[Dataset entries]
------------------------------------------------------------------------
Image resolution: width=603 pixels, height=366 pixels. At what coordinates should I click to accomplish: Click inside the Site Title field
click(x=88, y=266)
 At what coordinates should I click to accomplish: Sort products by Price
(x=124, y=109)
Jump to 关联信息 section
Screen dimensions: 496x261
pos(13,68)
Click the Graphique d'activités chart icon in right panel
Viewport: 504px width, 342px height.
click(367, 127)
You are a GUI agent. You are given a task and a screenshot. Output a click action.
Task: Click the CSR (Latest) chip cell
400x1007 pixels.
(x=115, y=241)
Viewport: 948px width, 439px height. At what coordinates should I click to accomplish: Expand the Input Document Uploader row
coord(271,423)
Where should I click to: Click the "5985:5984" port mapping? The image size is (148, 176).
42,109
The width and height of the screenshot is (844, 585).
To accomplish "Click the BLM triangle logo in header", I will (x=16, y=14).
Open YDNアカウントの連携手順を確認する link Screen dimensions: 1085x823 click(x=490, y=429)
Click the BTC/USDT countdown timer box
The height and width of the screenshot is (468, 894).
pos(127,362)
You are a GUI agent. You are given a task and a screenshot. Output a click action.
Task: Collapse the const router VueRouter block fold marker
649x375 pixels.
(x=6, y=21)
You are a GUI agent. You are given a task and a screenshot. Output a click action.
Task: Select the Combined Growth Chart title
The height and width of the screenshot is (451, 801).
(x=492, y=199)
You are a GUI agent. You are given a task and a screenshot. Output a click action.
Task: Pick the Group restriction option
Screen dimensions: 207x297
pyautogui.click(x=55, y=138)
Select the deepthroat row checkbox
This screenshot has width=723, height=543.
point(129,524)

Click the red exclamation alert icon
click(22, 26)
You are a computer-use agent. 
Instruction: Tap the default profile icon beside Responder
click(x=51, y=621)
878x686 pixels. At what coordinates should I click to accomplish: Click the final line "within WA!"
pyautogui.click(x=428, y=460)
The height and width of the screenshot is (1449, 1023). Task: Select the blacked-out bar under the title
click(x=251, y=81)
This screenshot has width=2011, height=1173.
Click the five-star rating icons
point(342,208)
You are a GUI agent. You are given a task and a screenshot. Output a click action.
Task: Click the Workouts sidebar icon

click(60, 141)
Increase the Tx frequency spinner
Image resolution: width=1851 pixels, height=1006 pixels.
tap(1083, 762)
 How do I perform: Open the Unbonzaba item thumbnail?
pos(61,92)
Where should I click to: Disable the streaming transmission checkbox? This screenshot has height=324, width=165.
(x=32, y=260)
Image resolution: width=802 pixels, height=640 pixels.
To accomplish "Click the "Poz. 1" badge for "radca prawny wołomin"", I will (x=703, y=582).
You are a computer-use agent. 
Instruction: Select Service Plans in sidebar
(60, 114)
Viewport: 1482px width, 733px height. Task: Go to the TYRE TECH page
------------------------------------------------------------------------
[Task item] From the records above, transcribe exactly the run of lines that opens with the line holding "649x375 pixels." and closes with the line holding "Select the deepthroat row checkbox", both included.

[Result of this task]
649x375 pixels.
(x=6, y=21)
You are a GUI agent. You are given a task and a screenshot. Output a click action.
Task: Select the Combined Growth Chart title
The height and width of the screenshot is (451, 801).
(x=492, y=199)
You are a GUI agent. You are given a task and a screenshot. Output a click action.
Task: Pick the Group restriction option
Screen dimensions: 207x297
pyautogui.click(x=55, y=138)
Select the deepthroat row checkbox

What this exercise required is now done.